What are the most challenging and rewarding parts of your job?
The greatest challenge is juggling its many components. Striving to be a good clinician while teaching, performing high-quality clinical research despite an increasing volume of patients, administrating effectively, and fulfilling my other obligations to the ophthalmic community is difficult. The rewards, however, are multiple. Appreciative patients who are happy to learn that their glaucoma is highly unlikely to lead to blindness and students who decide to dedicate their careers to glaucoma or ophthalmology are two examples of particularly satisfying rewards.
What are the long-term goals of your research?
My aim is to determine what interventions are important for reducing vision loss from glaucoma, both in individual patients and in society. This effort includes a determination of what degree of glaucomatous damage leads to significant decreases in quality of life and function, how we can detect individuals at risk for this degree of glaucomatous damage, and, once detected, what form of management will minimize the likelihood that the patient's disease will worsen in a functionally important manner. To accomplish these goals, we need better detection in the community, an improved understanding of how glaucoma affects patients, and better treatments and means of evaluating outcomes.
What changes would you like to see in the surgical options for glaucoma?
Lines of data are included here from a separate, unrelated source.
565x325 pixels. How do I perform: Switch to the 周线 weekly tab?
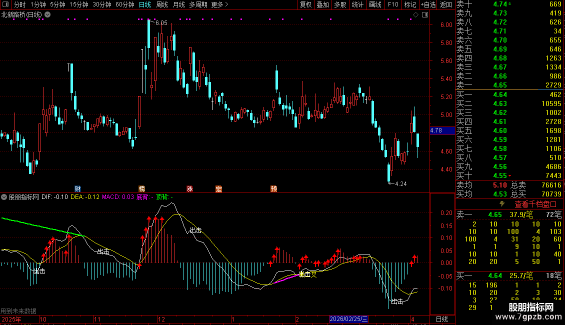coord(162,5)
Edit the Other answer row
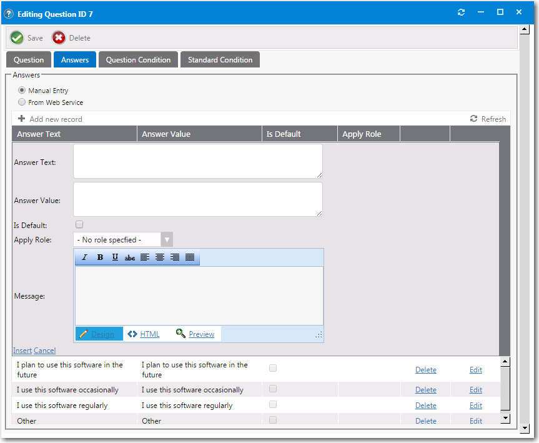Viewport: 539px width, 443px height. (x=475, y=421)
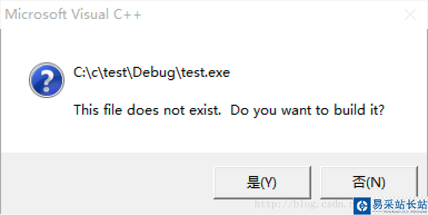Click the word 'Visual' in the title bar
Viewport: 428px width, 215px height.
coord(91,14)
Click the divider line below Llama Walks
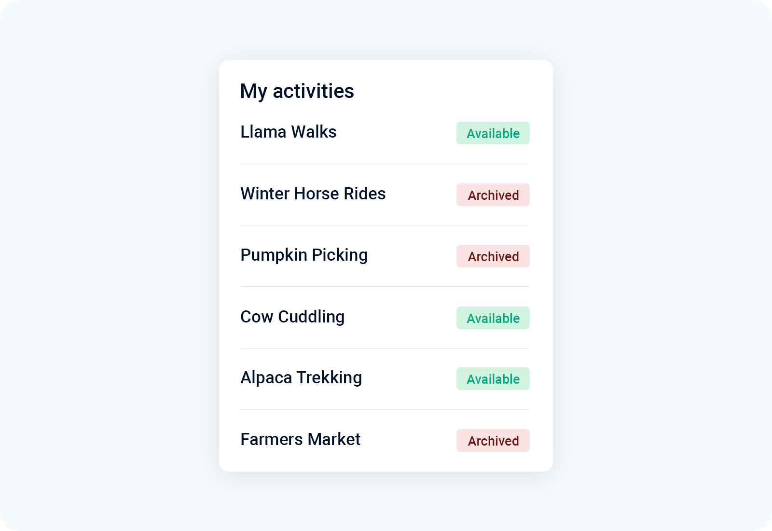Screen dimensions: 772x531 385,164
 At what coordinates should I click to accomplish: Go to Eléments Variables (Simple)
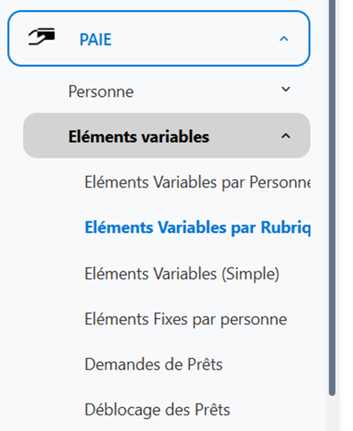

No one disputes that we need a better operation to reduce the deleterious effect that the IOP has upon the optic nerve's function in our glaucoma patients. An honest review of the literature reveals that our standard procedure, trabeculectomy, has too many complications and not a high enough success rate. I believe, however, that comparisons of the progress in cataract surgery to that in glaucoma surgery are unfair; the problems with glaucoma surgery are intrinsically more difficult. I have faith that a better understanding of the pathophysiology of the impairment of aqueous outflow will ultimately lead to more effective and safer procedures. In the meantime, we can be proud that trabeculectomy is safer and more effective than in the past, that we have demonstrated an important role for aqueous drainage devices, and that many smart people are approaching Schlemm's canal and the suprachoroidal space as alternatives to the subconjunctival space.
What is your preferred approach to cataract in the presence of glaucoma and why?
It is hard enough to know how best to treat one disease, such as glaucoma. The management of concurrent disease, such as cataract and glaucoma, is particularly difficult. A cardinal principle is making sure that one optimally deals with the potentially blinding disease, glaucoma.
Because I believe that trabeculectomy alone is more effective at lowering IOP than a combined procedure, I will often leave a visually asymptomatic cataract and perform a trabeculectomy alone if maximal lowering of the IOP is paramount. I realize that the odds of the patient's subsequently needing cataract extraction are high. On the other hand, in a stable glaucoma patient with cataract, I will often recommend cataract surgery alone. My choice is buoyed by the extensive recent literature suggesting that cataract surgery alone is not likely to worsen IOP control but seems to have a mildly beneficial effect.1,2
The one thing that I am certain about is that, because our surgical techniques continue to evolve, it is unlikely that I will have the same philosophy in 5 years.
What factors have influenced your outlook on your life inside and outside of ophthalmology?
My father, Robert Jampel, MD, provided me with my first exposure to medicine and ophthalmology, and he has always given me excellent advice (eg, try to do your residency at Wilmer, choose glaucoma, etc.). He continues to be a role model as an academic ophthalmologist. My colleagues at Wilmer, the only ophthalmologic home that I have known, and particularly Harry Quigley, MD, my mentor for the past quarter of a century, have determined the way that I approach the mix of clinical care, research, and service that is my job. My wife, Risa, a dermatologist, and our three children provide a counterbalance to the demands of my career, and they always help me to put things in perspective. Finally, the unusual combination of a lifelong pursuit of endurance athletics, including the Ironman Triathlon World Championship, punctuated by a nearly life-ending sudden cardiac arrest certainly influences who I am today.